*** Block opens ***

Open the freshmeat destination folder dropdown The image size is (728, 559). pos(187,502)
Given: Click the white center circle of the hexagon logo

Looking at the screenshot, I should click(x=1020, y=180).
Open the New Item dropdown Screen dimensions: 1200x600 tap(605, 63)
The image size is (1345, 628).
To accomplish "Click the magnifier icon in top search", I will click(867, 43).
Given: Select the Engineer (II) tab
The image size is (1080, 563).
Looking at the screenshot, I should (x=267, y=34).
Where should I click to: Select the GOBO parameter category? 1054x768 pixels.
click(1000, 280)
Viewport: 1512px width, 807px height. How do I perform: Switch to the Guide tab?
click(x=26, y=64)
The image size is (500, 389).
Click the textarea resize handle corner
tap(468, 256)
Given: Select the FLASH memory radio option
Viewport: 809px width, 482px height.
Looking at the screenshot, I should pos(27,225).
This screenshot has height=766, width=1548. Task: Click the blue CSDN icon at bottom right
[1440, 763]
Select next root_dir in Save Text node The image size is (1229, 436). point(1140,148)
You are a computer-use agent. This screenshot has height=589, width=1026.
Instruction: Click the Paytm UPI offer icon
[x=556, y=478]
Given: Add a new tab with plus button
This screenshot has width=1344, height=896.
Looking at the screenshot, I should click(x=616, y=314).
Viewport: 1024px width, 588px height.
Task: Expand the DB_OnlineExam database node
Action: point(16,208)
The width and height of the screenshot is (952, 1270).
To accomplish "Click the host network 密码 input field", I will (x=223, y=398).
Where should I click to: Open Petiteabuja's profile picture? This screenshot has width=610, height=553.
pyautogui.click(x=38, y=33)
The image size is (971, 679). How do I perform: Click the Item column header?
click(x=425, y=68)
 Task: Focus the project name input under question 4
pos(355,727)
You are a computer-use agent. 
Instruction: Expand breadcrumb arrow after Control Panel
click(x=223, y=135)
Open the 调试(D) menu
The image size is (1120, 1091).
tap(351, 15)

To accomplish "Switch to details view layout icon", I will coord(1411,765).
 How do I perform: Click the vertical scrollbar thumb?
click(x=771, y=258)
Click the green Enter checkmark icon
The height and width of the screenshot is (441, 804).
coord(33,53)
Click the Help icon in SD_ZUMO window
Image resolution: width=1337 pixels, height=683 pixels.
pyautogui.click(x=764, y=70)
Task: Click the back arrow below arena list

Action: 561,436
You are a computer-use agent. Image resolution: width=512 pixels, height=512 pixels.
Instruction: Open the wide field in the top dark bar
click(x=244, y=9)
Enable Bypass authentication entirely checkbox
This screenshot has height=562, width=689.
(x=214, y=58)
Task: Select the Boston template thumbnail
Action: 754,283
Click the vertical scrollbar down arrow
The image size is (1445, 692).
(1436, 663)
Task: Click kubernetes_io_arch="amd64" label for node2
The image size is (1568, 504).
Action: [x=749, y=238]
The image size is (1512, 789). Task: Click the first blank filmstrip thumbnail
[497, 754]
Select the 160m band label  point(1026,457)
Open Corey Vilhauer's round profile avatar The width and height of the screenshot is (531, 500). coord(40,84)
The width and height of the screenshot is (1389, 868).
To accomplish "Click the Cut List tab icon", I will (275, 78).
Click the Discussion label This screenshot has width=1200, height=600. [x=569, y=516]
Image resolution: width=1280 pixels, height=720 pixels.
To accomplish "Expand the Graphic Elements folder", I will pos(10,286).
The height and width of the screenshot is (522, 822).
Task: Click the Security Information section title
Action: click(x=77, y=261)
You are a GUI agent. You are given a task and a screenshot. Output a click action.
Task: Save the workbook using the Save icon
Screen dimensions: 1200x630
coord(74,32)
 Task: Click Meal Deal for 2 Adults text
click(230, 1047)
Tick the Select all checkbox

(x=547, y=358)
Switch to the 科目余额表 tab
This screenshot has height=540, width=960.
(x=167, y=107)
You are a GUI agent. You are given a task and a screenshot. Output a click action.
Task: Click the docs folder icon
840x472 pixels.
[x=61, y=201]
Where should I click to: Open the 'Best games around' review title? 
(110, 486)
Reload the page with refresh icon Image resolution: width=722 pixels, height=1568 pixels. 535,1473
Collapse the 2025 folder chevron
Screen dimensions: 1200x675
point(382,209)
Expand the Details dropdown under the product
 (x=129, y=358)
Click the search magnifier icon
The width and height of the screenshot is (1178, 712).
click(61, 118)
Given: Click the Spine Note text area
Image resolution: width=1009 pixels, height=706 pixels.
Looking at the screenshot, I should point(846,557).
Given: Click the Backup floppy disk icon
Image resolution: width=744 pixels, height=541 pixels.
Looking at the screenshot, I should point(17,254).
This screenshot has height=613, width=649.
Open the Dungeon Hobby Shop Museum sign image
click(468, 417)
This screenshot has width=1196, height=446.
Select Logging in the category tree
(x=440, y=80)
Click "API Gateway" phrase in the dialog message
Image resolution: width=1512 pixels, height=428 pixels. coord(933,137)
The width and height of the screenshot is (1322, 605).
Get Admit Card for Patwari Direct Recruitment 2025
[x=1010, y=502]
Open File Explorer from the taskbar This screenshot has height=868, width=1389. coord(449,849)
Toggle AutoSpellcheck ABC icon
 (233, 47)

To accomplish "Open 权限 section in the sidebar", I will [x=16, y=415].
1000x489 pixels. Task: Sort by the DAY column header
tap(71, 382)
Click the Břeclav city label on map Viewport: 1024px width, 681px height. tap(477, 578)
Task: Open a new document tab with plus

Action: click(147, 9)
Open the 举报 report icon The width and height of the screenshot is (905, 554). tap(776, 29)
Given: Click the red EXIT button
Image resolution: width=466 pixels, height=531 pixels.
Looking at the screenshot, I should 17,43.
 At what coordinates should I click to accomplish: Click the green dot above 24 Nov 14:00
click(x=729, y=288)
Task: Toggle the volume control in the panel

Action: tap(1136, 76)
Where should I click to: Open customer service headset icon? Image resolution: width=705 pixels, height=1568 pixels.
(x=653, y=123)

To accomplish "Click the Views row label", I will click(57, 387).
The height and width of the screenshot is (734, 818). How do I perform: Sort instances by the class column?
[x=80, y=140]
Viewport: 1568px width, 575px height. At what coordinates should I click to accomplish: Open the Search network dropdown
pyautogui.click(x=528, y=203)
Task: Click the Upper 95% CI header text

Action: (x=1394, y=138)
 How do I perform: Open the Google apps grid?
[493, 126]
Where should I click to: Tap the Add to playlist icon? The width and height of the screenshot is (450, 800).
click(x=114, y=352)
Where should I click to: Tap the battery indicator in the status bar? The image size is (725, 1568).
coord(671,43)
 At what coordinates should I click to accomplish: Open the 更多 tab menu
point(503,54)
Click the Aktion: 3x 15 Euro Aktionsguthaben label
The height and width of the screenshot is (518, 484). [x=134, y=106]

*** Block closes ***

__EXERCISE GOAL__: An exact restatement of the data above is required.

__EXERCISE ANSWER__:
Open the freshmeat destination folder dropdown The image size is (728, 559). pos(187,502)
Given: Click the white center circle of the hexagon logo

Looking at the screenshot, I should click(x=1020, y=180).
Open the New Item dropdown Screen dimensions: 1200x600 tap(605, 63)
The image size is (1345, 628).
To accomplish "Click the magnifier icon in top search", I will click(867, 43).
Given: Select the Engineer (II) tab
The image size is (1080, 563).
Looking at the screenshot, I should (x=267, y=34).
Where should I click to: Select the GOBO parameter category? 1054x768 pixels.
click(1000, 280)
Viewport: 1512px width, 807px height. How do I perform: Switch to the Guide tab?
click(x=26, y=64)
The image size is (500, 389).
Click the textarea resize handle corner
tap(468, 256)
Given: Select the FLASH memory radio option
Viewport: 809px width, 482px height.
Looking at the screenshot, I should pos(27,225).
This screenshot has height=766, width=1548. Task: Click the blue CSDN icon at bottom right
[1440, 763]
Select next root_dir in Save Text node The image size is (1229, 436). point(1140,148)
You are a computer-use agent. This screenshot has height=589, width=1026.
Instruction: Click the Paytm UPI offer icon
[x=556, y=478]
Given: Add a new tab with plus button
This screenshot has width=1344, height=896.
Looking at the screenshot, I should click(x=616, y=314).
Viewport: 1024px width, 588px height.
Task: Expand the DB_OnlineExam database node
Action: point(16,208)
The width and height of the screenshot is (952, 1270).
To accomplish "Click the host network 密码 input field", I will (x=223, y=398).
Where should I click to: Open Petiteabuja's profile picture? This screenshot has width=610, height=553.
pyautogui.click(x=38, y=33)
The image size is (971, 679). How do I perform: Click the Item column header?
click(x=425, y=68)
 Task: Focus the project name input under question 4
pos(355,727)
You are a computer-use agent. 
Instruction: Expand breadcrumb arrow after Control Panel
click(x=223, y=135)
Open the 调试(D) menu
The image size is (1120, 1091).
tap(351, 15)

To accomplish "Switch to details view layout icon", I will coord(1411,765).
 How do I perform: Click the vertical scrollbar thumb?
click(x=771, y=258)
Click the green Enter checkmark icon
The height and width of the screenshot is (441, 804).
coord(33,53)
Click the Help icon in SD_ZUMO window
Image resolution: width=1337 pixels, height=683 pixels.
pyautogui.click(x=764, y=70)
Task: Click the back arrow below arena list

Action: 561,436
You are a computer-use agent. Image resolution: width=512 pixels, height=512 pixels.
Instruction: Open the wide field in the top dark bar
click(x=244, y=9)
Enable Bypass authentication entirely checkbox
This screenshot has height=562, width=689.
(x=214, y=58)
Task: Select the Boston template thumbnail
Action: 754,283
Click the vertical scrollbar down arrow
The image size is (1445, 692).
(1436, 663)
Task: Click kubernetes_io_arch="amd64" label for node2
The image size is (1568, 504).
Action: [x=749, y=238]
The image size is (1512, 789). Task: Click the first blank filmstrip thumbnail
[497, 754]
Select the 160m band label  point(1026,457)
Open Corey Vilhauer's round profile avatar The width and height of the screenshot is (531, 500). coord(40,84)
The width and height of the screenshot is (1389, 868).
To accomplish "Click the Cut List tab icon", I will (275, 78).
Click the Discussion label This screenshot has width=1200, height=600. [x=569, y=516]
Image resolution: width=1280 pixels, height=720 pixels.
To accomplish "Expand the Graphic Elements folder", I will pos(10,286).
The height and width of the screenshot is (522, 822).
Task: Click the Security Information section title
Action: click(x=77, y=261)
You are a GUI agent. You are given a task and a screenshot. Output a click action.
Task: Save the workbook using the Save icon
Screen dimensions: 1200x630
coord(74,32)
 Task: Click Meal Deal for 2 Adults text
click(230, 1047)
Tick the Select all checkbox

(x=547, y=358)
Switch to the 科目余额表 tab
This screenshot has height=540, width=960.
(x=167, y=107)
You are a GUI agent. You are given a task and a screenshot. Output a click action.
Task: Click the docs folder icon
840x472 pixels.
[x=61, y=201]
Where should I click to: Open the 'Best games around' review title? 
(110, 486)
Reload the page with refresh icon Image resolution: width=722 pixels, height=1568 pixels. 535,1473
Collapse the 2025 folder chevron
Screen dimensions: 1200x675
point(382,209)
Expand the Details dropdown under the product
 (x=129, y=358)
Click the search magnifier icon
The width and height of the screenshot is (1178, 712).
click(61, 118)
Given: Click the Spine Note text area
Image resolution: width=1009 pixels, height=706 pixels.
Looking at the screenshot, I should point(846,557).
Given: Click the Backup floppy disk icon
Image resolution: width=744 pixels, height=541 pixels.
Looking at the screenshot, I should point(17,254).
This screenshot has height=613, width=649.
Open the Dungeon Hobby Shop Museum sign image
click(468, 417)
This screenshot has width=1196, height=446.
Select Logging in the category tree
(x=440, y=80)
Click "API Gateway" phrase in the dialog message
Image resolution: width=1512 pixels, height=428 pixels. coord(933,137)
The width and height of the screenshot is (1322, 605).
Get Admit Card for Patwari Direct Recruitment 2025
[x=1010, y=502]
Open File Explorer from the taskbar This screenshot has height=868, width=1389. coord(449,849)
Toggle AutoSpellcheck ABC icon
 (233, 47)

To accomplish "Open 权限 section in the sidebar", I will [x=16, y=415].
1000x489 pixels. Task: Sort by the DAY column header
tap(71, 382)
Click the Břeclav city label on map Viewport: 1024px width, 681px height. tap(477, 578)
Task: Open a new document tab with plus

Action: click(147, 9)
Open the 举报 report icon The width and height of the screenshot is (905, 554). tap(776, 29)
Given: Click the red EXIT button
Image resolution: width=466 pixels, height=531 pixels.
Looking at the screenshot, I should 17,43.
 At what coordinates should I click to accomplish: Click the green dot above 24 Nov 14:00
click(x=729, y=288)
Task: Toggle the volume control in the panel

Action: tap(1136, 76)
Where should I click to: Open customer service headset icon? Image resolution: width=705 pixels, height=1568 pixels.
(x=653, y=123)

To accomplish "Click the Views row label", I will click(57, 387).
The height and width of the screenshot is (734, 818). How do I perform: Sort instances by the class column?
[x=80, y=140]
Viewport: 1568px width, 575px height. At what coordinates should I click to accomplish: Open the Search network dropdown
pyautogui.click(x=528, y=203)
Task: Click the Upper 95% CI header text

Action: (x=1394, y=138)
 How do I perform: Open the Google apps grid?
[493, 126]
Where should I click to: Tap the Add to playlist icon? The width and height of the screenshot is (450, 800).
click(x=114, y=352)
Where should I click to: Tap the battery indicator in the status bar? The image size is (725, 1568).
coord(671,43)
 At what coordinates should I click to accomplish: Open the 更多 tab menu
point(503,54)
Click the Aktion: 3x 15 Euro Aktionsguthaben label
The height and width of the screenshot is (518, 484). [x=134, y=106]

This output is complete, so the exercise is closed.